Pour elle, autant on pouvait être divisés sur certaines questions avant l’invasion de l’est de l’Ukraine et de la Crimée en 2014, « autant, aujourd’hui, on est assez unis comme nation, assure Tetyana, surtout pour une nation qui n’existe pas, d’après Poutine ! On n’existe peut-être pas mais en tous cas, il a fait un bon travail pour nous unir. » Pourquoi ? « Parce qu’on peut avoir des divergences, c’est vrai, entre Ukrainiens, mais quand vous vous réveillez le matin avec des frontières attaquées par un pays soi-disant ami, vous avez la gueule de bois. » Les Ukrainiens s’attendaient à une agression russe, assure-t-elle, mais pas sur toutes les frontières. « Donc, le mot qui domine chez les Ukrainiens aujourd’hui, c’est le choc », lance Tetyana, qui s’excuse. « J’ai peut-être des paroles incohérentes parce que je me suis endormie très tard et réveillée très tôt. Mais quand vous regardez votre portable et que les nouvelles annoncent que la Russie attaque l’Ukraine, c’est surréaliste. Ca nous paraît irréel ! » Pour elle, c’est comme si l’Allemagne attaquait la France pour récupérer l’Alsace. La vision occidentale n’est pas la même. « Les Occidentaux découvrent avec une sorte de naïveté que la Russie est derrière les conflits armés que nous vivons en Ukraine depuis huit ans », s’étonne-t-elle. Mais les Ukrainiens le savent depuis longtemps car « il n’y a pas beaucoup de séparatistes (pensez aux Corses, par exemple) qui ont des blindés et des lance-missiles : on a perdu 14.000 personnes en huit ans ». Une question très sensible. « Pour nous, chaque perte, c’est le fils, le père, le frère de quelqu’un. » Aujourd’hui, Poutine a enclenché un cran supplémentaire. « Le fait de se réveiller et d’être attaqués de tous les côtés, du nord, du sud, d’avoir des bombardements presque en ville sur les civils, cela, on ne l’a pas connu », tranche Tetyana. Même dans les moments de tension, ces dernières années.
C’est la brutalité de cette bascule qui la touche le plus. « Mes parents étaient encore chez moi en France, voilà quatre jours, pour les vacances. Ce matin, en allant à l’école, toutes mes amies me demandaient s’ils ont pu rester, mais mes parents ont leur pays, leur travail, là-bas. » Ils sont repartis. Les Ukrainiens sont attachés à leur patrie. « On parle beaucoup de la vague d’immigration qui risque de déferler sur l’Europe, mais, vous savez, les Ukrainiens n’ont pas du tout la volonté de partir à tout prix, au contraire.

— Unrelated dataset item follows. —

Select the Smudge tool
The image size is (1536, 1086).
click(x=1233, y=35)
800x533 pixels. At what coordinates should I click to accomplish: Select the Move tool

Ils veulent revenir car on ne sait pas de quoi l’avenir sera fait. » Elle-même se demande si sa place est bien en France. « Si je n’avais pas ma fille à garder ici, je pense que je serais revenue, juste pour être utile », dit-elle. Coincée près de Paris, elle plaisante. « Ma mère est économiste, elle travaille dans une caserne militaire : je lui ai envoyé une blague, si tu entends une bombe, tu te caches sous la table ! Que faire ? On fait de l’humour noir, on tente de cultiver les résiliences. »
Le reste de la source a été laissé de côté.